What this task involves —
In the records, substitute "screen capture" for "screenshot" across the lines between the one containing "You are a GUI" and the one containing "[x=25, y=80]", inclusive. Return only those lines with everything else unchanged, and leave out the pictures.

Data listing —

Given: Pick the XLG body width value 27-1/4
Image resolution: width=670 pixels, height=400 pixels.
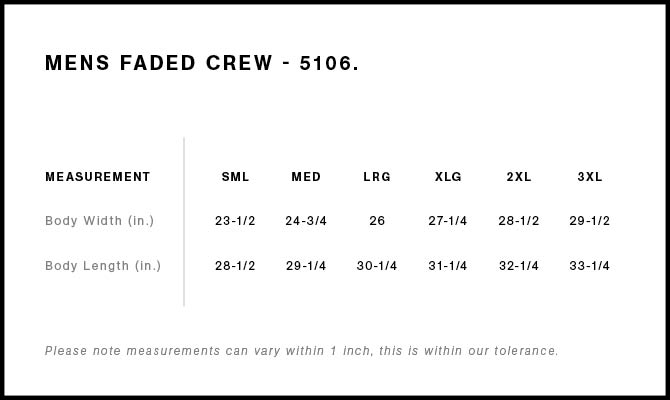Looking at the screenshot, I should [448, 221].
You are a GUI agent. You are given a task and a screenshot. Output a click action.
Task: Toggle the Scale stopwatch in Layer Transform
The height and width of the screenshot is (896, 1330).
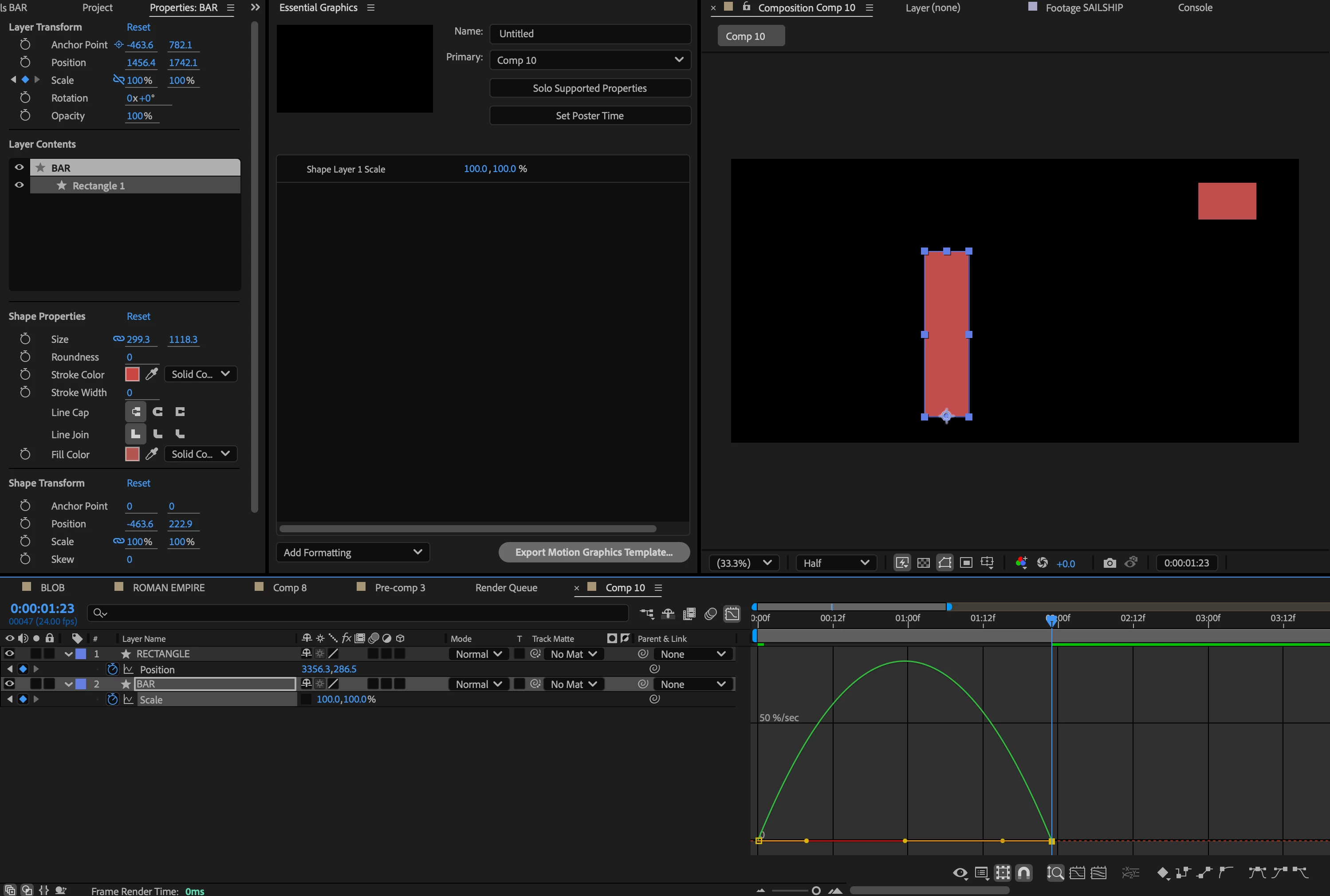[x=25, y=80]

==

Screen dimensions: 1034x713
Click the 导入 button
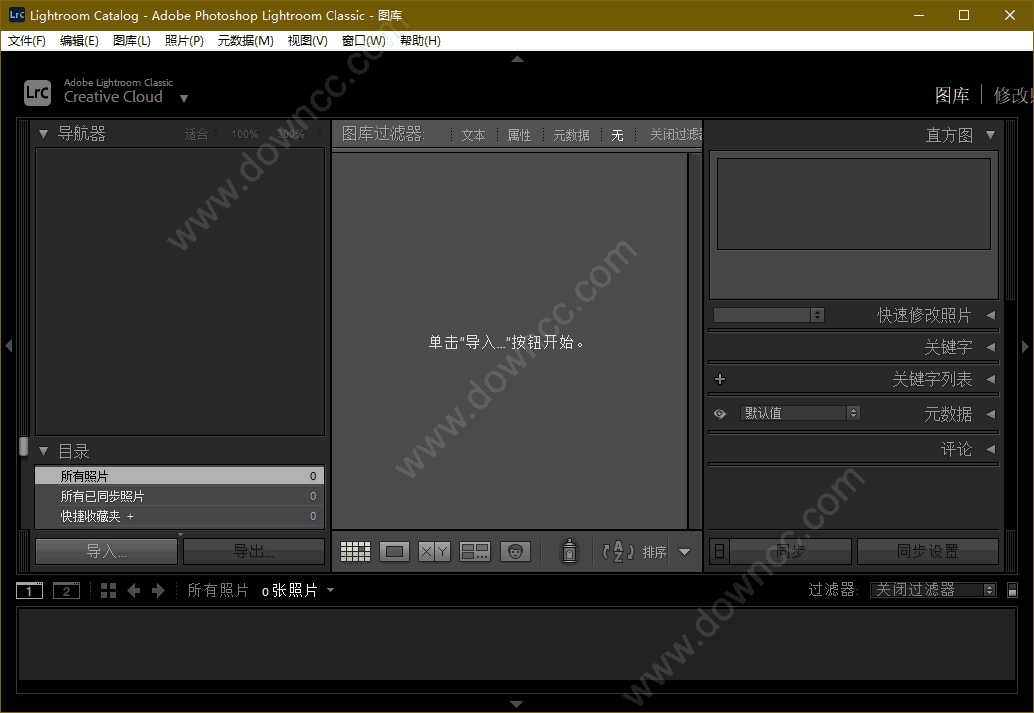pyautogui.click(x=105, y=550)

Output of the task —
You are a GUI agent. You are given a task and a screen capture. Output a click action.
Task: Toggle the Scale stopwatch in Layer Transform
The height and width of the screen capture is (896, 1330).
[x=25, y=80]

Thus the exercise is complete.